Swirling around Damien are a detective who smells something fishy about him, a peer who starts to wonder about him herself, and a powerful network of Vatican assassins who have been keeping tabs on him and are well aware his reign is nigh. While Damien sometimes resembles The Da Vinci Code more than The Omen, there’s a buoyant comic book feel to the plots outside whatever’s going on with Damien himself, the way there’s always another entity for Damien to deal with. He can dispense with one agent, but the institutions will keep coming after him. Best of all is Barbara Hershey’s Ann Rutledge, Damien’s guardian angel, er, guardian devil, a powerful corporate honcho with connections to a mysterious satanic entity intent on protecting the young Antichrist. She’s been watching him from afar all these years, but now it’s time to make herself known, to help Damien get on the right path, the one that will help him fulfill his dark destiny. Damien may be a train-wreck, but Hershey has a magnificent power to drown out all the bad choices made around her so she can do her thing—sly, seductive, aching lioness love for surrogate son. Her relationship to Damien is a mix of capitalist, temptress, and mama bear, with just a hint of what feels like incestuous desire, even though she’s not Damien’s actual mother. Hershey brings the silky sin you expect from the offspring of The Omen.

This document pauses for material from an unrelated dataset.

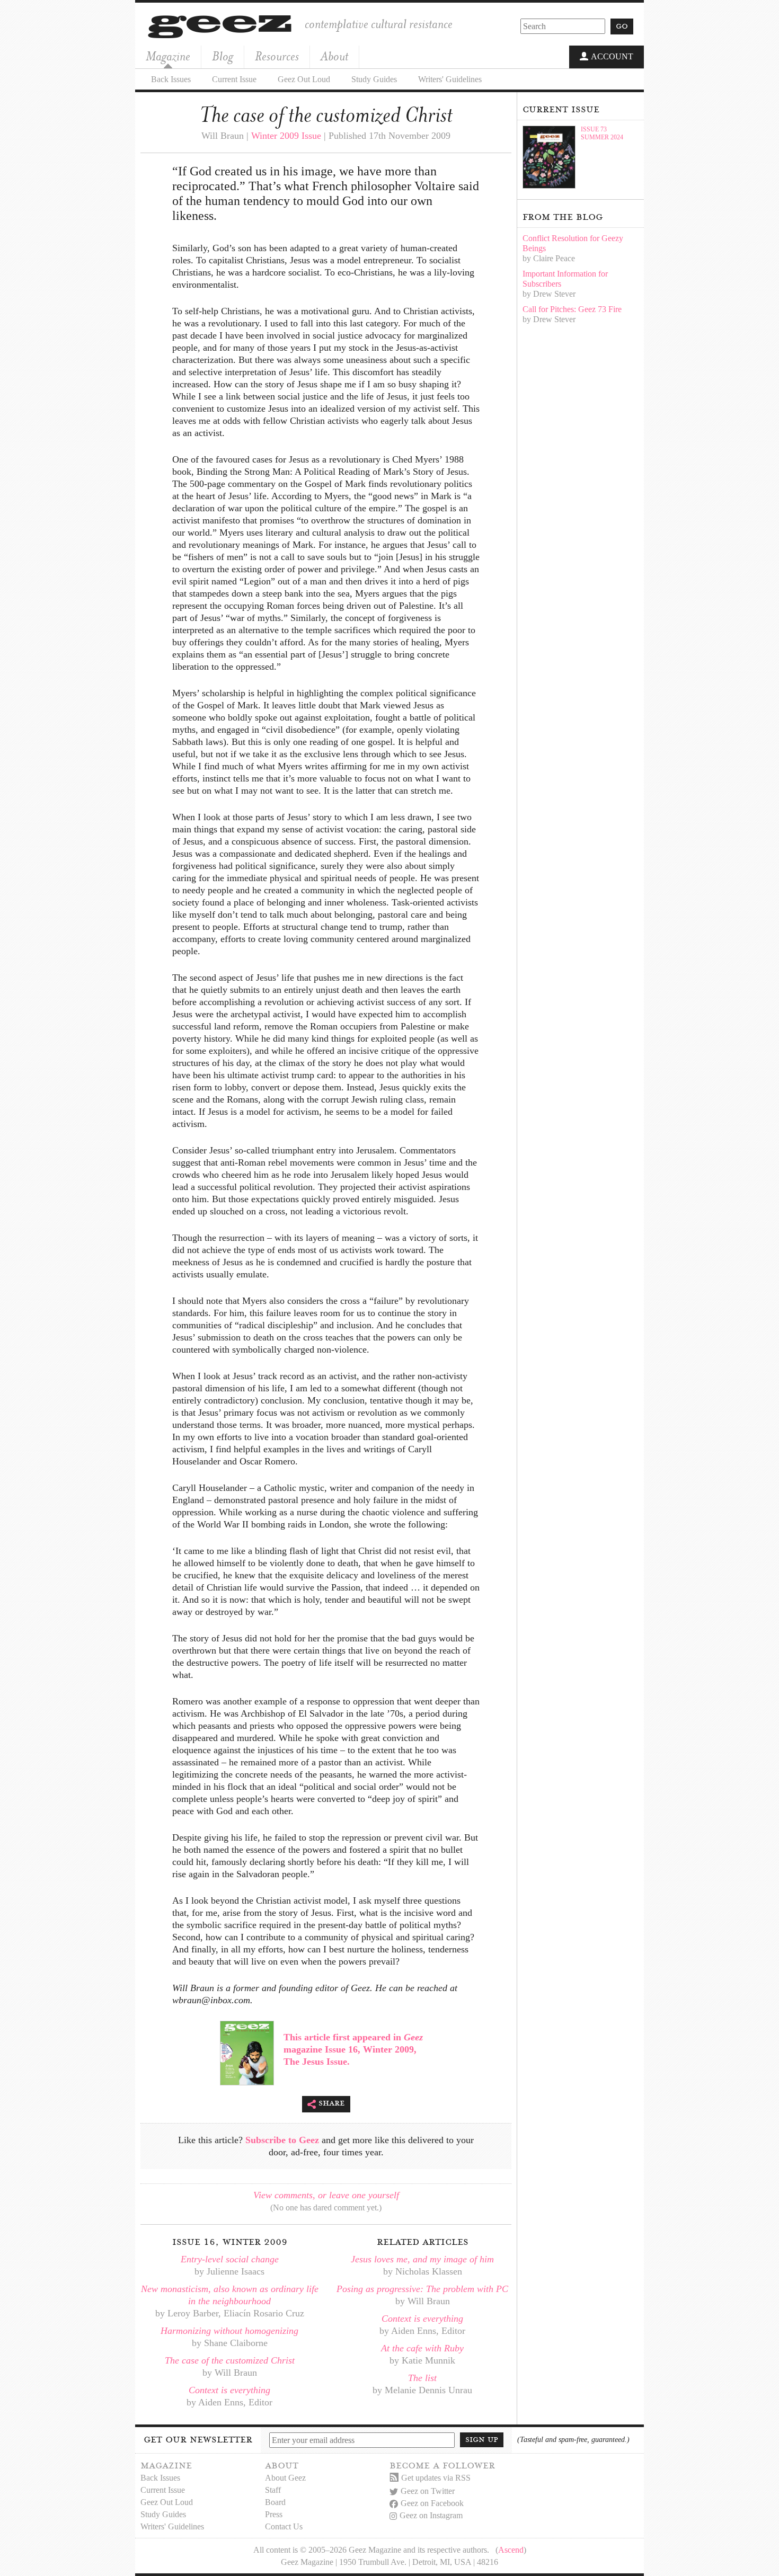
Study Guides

With a visual palette of dim neutrals and its only modes of darkness being dour realism and harmless fantasy, Damien suggests nothing so much as a hotel bar. Its death sequences are hit or miss when it comes to horror, but at least they display some imagination. One of them even manages to shock, and another cleverly crystallizes Damien’s dilemma. Between Hershey and the freaky deaths, there’s power in Damien’s dark side. If only it would embrace it.